I disagree with Royal's submissions that Mrs. Clark is capable of working based on the fact that she continues to work for the Limoges Residence. In my view, it is to Mrs. Clark's credit that she perseveres in trying to get herself back into the workforce. However, her job at the Limoges Residence is sporadic employment which is not in any way comparable to her pre-accident work or remuneration. I find the fact that Mrs. Clark is able to work at the Limoges Residence does not establish that she is able to engage in employment for which she is reasonably suited by education, training or experience.
Royal presented very little credible evidence to support its view that Mrs. Clark does not suffer from any injury that prevents her from returning to suitable work. I have already dealt with the evidence of Dr. Rush, which I do not accept.

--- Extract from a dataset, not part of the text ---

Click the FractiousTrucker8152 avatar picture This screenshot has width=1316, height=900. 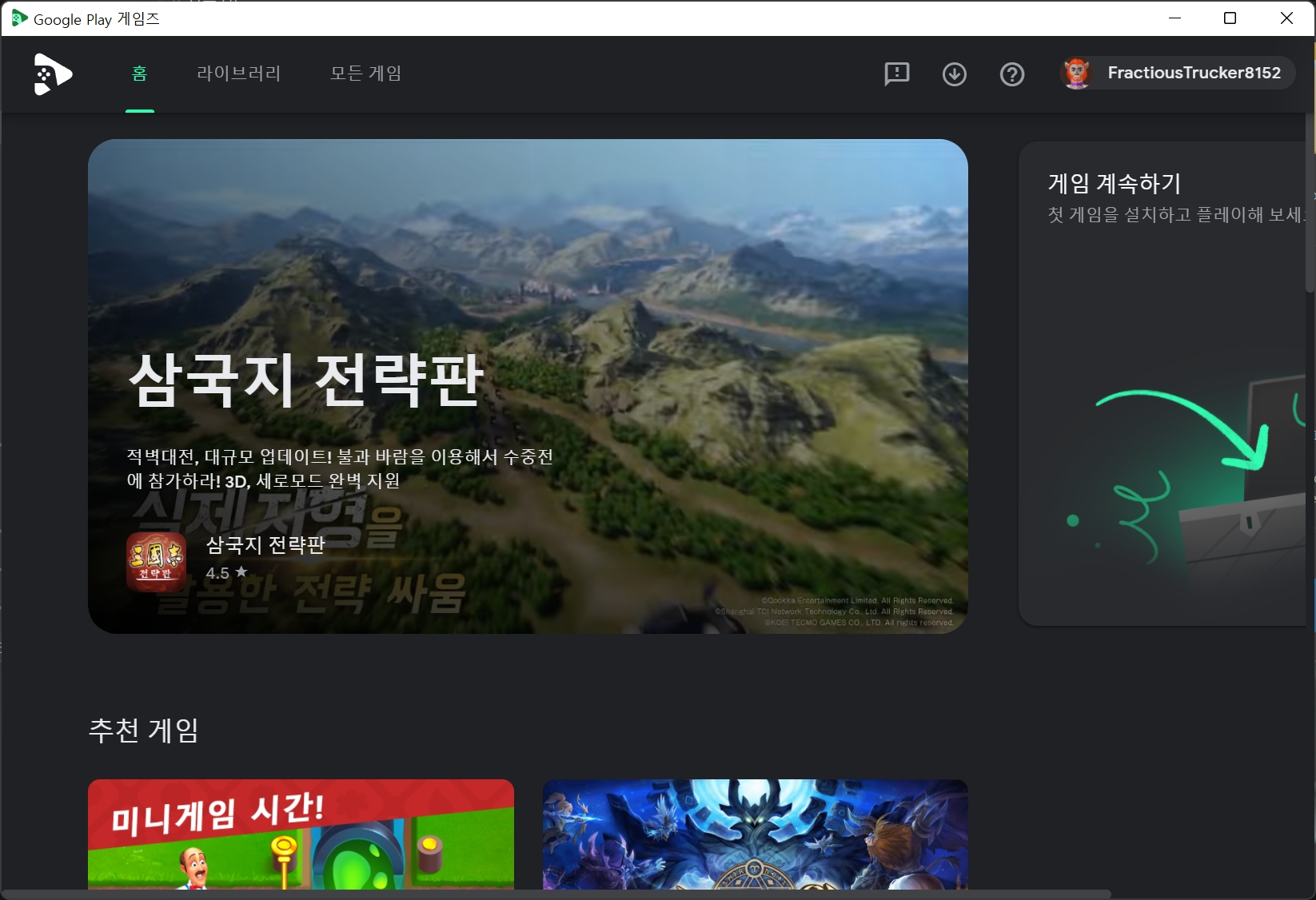click(1077, 73)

I prefer the substantial medical evidence of Drs. Menard, Kragg and Gillen that as a result of the accident, Mrs. Clark suffers from chronic pain syndrome and is unable, at the present time, to engage in any occupation or employment for which she is reasonably suited by education, training or experience. Nevertheless, I am confident that if Royal works with Mrs. Clark in the rehabilitation process, Mrs. Clark will eventually be able to find some satisfying and challenging work that she could do within her limits.

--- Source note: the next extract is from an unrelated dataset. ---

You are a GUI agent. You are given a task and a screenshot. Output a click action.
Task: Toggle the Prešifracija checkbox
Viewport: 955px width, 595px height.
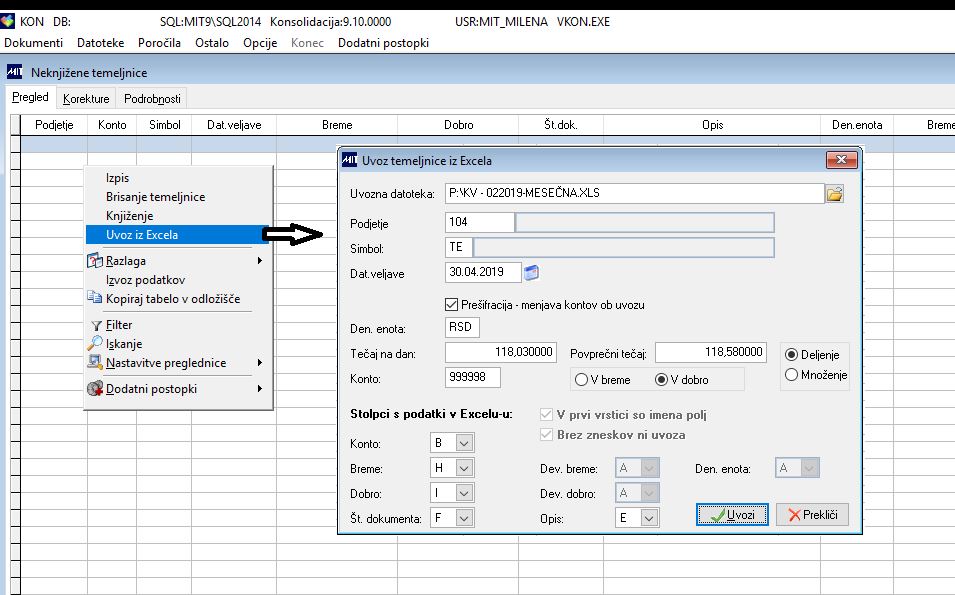[x=451, y=305]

Mrs. Clark has many talents and skills. She likes to take on responsibility. With some retraining, Mrs. Clark should find some business or occupation where her work would be mostly supervisory, and where she could either work from or near her home. In this way she could pace herself. I agree with arbitrator Manji in Pedden and Dominion of Canada General Insurance Company,64 where she states:
... in order to reduce or eliminate the need for an insurer to pay ongoing weekly income benefits under section 12(5)(b), it is in the insurer's interest not to sit back and wait for an applicant to submit a specific proposal for rehabilitation. The insurer must be proactive and take steps to maximize the applicant's reintegration to the work force and his or her earning potential.65
Accordingly, I find that Mrs. Clark is entitled to weekly income benefits pursuant to section 12(5)(b) of the Schedule from August 24, 1995 and onwards.
Issue 2: What is the correct amount of Mrs. Clark's weekly income benefit pursuant to section 12(7) of the Schedule?
Mrs. Clark was paid weekly income benefits of $600.00 a week. Royal disputed this amount. During the course of the hearing, the parties were able to settle this issue on their own. They agreed that the correct amount of Mrs. Clark's weekly income benefits is $481.23.
Issue 3: Is Royal entitled to a repayment pursuant to section 27 of the Schedule?
Section 27 of the Schedule provides that:
A person must repay to the insurer any benefit received under this Regulation that is paid to the person through error or fraud.
In Levenson and The General Accident Assurance Company of Canada,66 Senior Arbitrator Naylor held that in order for an insurer to recover benefits paid to an applicant "through error," responsibility for the overpayment must be attributable in some material way to the actions of the applicant. I agree with this proposition.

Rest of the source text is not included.